* **Entries on target coordinates**:
........
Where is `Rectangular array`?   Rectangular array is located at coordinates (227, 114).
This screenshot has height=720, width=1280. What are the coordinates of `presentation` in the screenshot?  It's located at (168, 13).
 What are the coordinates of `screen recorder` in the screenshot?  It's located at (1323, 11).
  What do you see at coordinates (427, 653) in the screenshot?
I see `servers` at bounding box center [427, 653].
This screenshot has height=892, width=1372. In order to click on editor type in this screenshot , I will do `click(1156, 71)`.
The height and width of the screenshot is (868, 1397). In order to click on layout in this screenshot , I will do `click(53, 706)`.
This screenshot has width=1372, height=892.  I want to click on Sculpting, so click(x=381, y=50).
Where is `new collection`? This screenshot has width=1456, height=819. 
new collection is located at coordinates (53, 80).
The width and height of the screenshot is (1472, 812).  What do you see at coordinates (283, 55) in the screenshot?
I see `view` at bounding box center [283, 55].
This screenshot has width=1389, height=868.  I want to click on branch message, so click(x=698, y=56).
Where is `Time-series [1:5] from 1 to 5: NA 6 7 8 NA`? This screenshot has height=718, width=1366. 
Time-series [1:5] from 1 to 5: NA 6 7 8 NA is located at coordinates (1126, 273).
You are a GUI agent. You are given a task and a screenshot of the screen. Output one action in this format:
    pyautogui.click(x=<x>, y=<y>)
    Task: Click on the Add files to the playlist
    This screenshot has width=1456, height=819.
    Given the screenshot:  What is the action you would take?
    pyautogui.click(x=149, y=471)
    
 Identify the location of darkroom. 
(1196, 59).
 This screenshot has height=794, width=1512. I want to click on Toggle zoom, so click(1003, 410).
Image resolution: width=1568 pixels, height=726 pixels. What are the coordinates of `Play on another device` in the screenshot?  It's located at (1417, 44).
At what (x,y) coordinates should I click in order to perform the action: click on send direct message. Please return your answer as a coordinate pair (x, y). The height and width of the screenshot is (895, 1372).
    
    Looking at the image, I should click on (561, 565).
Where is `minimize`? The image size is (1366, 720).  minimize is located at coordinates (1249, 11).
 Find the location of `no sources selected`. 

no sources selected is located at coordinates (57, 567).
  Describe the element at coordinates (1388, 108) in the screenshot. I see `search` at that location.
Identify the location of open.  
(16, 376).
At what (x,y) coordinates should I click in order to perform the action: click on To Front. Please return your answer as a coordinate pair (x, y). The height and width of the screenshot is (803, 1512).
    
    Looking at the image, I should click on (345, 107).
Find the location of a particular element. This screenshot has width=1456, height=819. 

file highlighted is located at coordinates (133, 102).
........
* **REQUIRED WORK**: Gather every line of the records above that contains the string "selected", treating uppercase and lowercase letters as different.

* **FINAL RESULT**:
 Find the location of `no sources selected`. 
no sources selected is located at coordinates (57, 567).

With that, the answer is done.